一家俄罗斯反病毒厂商Doctor Web的研究人员称，他们发现了我国某手机品牌的应用商店中190多个不同的app带有木马，据报道，该品牌应用商店中之前含有挂马的app已导致大约9,300,000次用户安装，该木马被Doctor Web检测为“Android.Cynos.7.origin”，是旨在收集敏感用户数据的Cynos恶意软件的修改版本。

据研究人员披露，攻击者将他们的恶意软件隐藏在Android应用程序中，伪装成模拟器、平台游戏、街机游戏、RTS策略以及面向俄语、中文或国际（英语）用户的射击游戏。由于这些app都提供了看上去原本应该有的功能，所以用户很难发现自己的移动设备已经中招。

来自于该品牌应用商店中含有此次披露木马的app下载量最大的三款分别是：快点躲起来（下载量2,000,000），猫冒险（427,000），驾驶学校模拟器（142,000），由于Doctor Web已通知品牌一方，并提供了已识别出的带有木马的app列表，目前这些含有木马的app已被下架删除。

研究人员表示，该Cynos木马变种的功能可以执行各种恶意活动，包括监视 SMS 文本以及下载和安装其他有效负载。Android.Cynos.7.origin是Cynos程序模块的修改之一。该模块可以集成到Android应用程序中以通过它们获利。而本次发现版本主要功能是收集有关用户及其设备的信息并显示广告。
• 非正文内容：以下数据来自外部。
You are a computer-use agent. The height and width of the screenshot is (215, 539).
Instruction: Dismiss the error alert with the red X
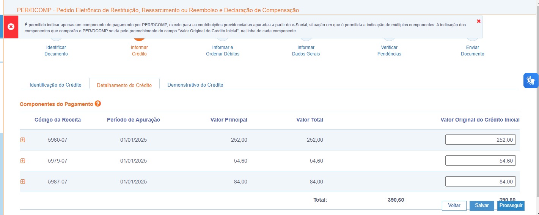coord(479,21)
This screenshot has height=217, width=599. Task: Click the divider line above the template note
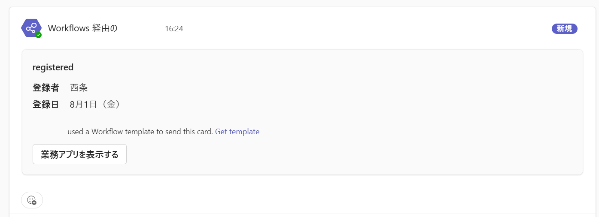[x=302, y=122]
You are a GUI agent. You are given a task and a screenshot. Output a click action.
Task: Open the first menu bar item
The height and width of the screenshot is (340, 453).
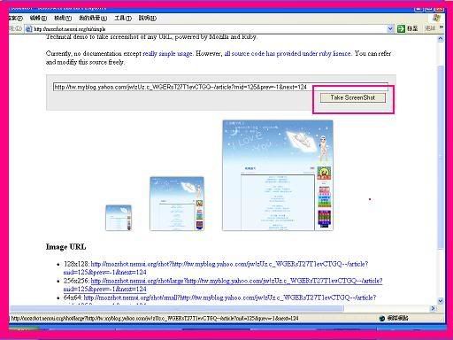15,18
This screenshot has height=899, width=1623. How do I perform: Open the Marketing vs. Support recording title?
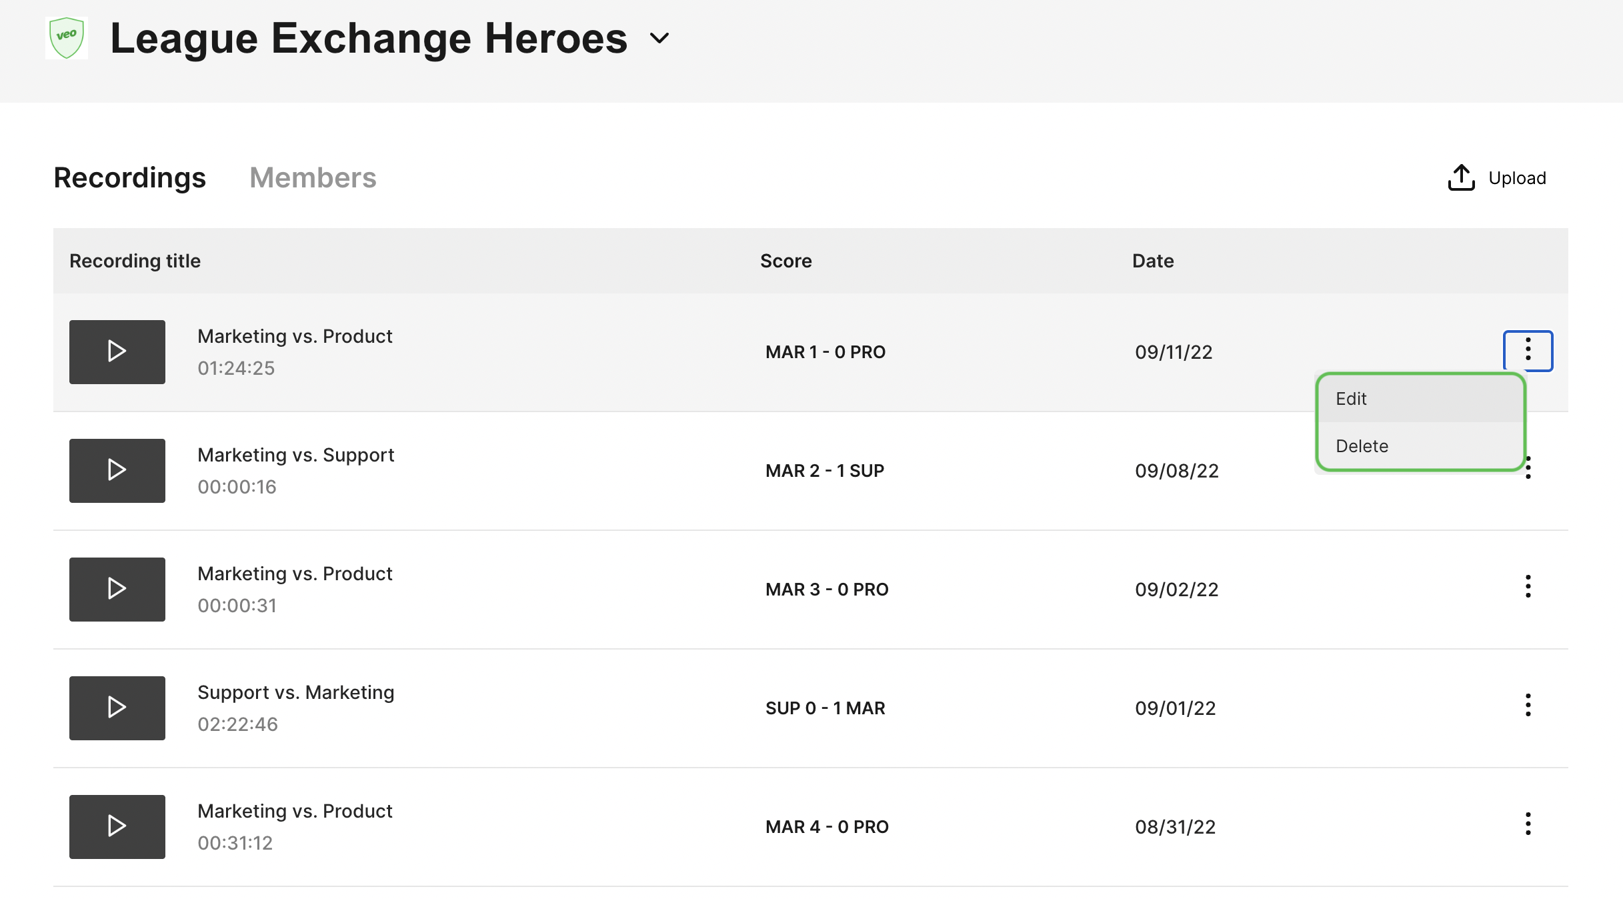[x=295, y=455]
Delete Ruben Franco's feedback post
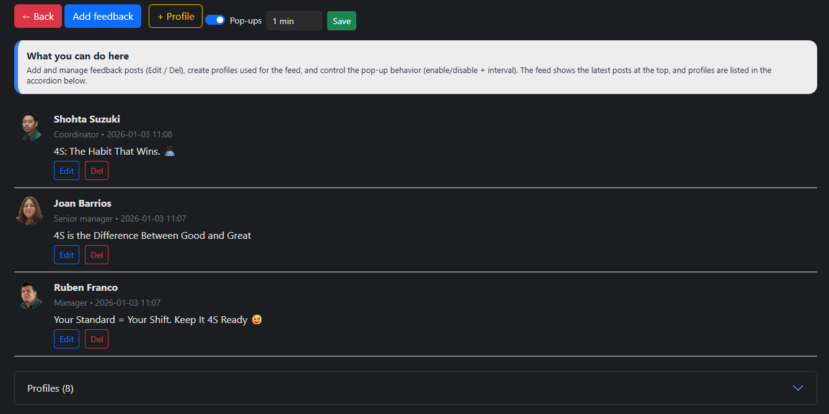The width and height of the screenshot is (829, 414). (97, 339)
带有木马的app攻击性从安装阶段开始就变得很明显，当它请求许可执行通常与游戏无关的权限时，例如拨打电话或检测用户位置，我们就应该多加留意了。

据报道披露，本次受带有木马的app在用户授予权限请求后，恶意软件可以将以下数据泄露到远程服务器：

●用户手机号

●基于 GPS 坐标或移动网络和 Wi-Fi 接入点数据的设备位置

●各种移动网络参数，如网络代码和移动国家代码；此外，GSM 小区 ID 和国际 GSM 位置区号

●设备的各种技术规格

●木马程序元数据中的各种参数

除上述内容外，不断迭代更新的Cynos木马程序还可能下载和安装额外的模块或应用程序、发送短信并拦截收到的短信。因此，这些应用程序可能会因订阅高级服务而产生意想不到的费用，它们还可能会投放更隐秘的间谍软件。

经过对过往类似事件的查询，我们发现从应用商店作为突破口并非个案，甚至就在前不久，研究人员发现的GriftHorse 木马就攻击影响了至少1000万台Android设备，含有木马的恶意软件使用通过谷歌官方Play商店和第三方应用商店提供的200多个木马app进行传播。

而事件本身往小了说是Android生态系统安全问题，往大了说，其实本质上还是网络世界内永不停歇的安全攻防对抗，只是因为移动端庞大的用户基数，以及移动端离用户的钱包更近，自然就成了不法黑客紧盯不放的主要目标。而类似事件也证明，以单一系统为个体的企业或组织，你的盾就算再坚固也有被戳穿的时候，因为你将面对的是技术特点、攻击手段均无法预测的攻击群体。

“从安全解决方案一则来讲，任何一家企业的安全产品或方案也不可能做到100%的安全，所以行业需要更多的建立联合互通机制，集众人之力，才能更好的应对越加复杂的安全威胁。”一位头部安全企业安全专家接受我们采访时表示。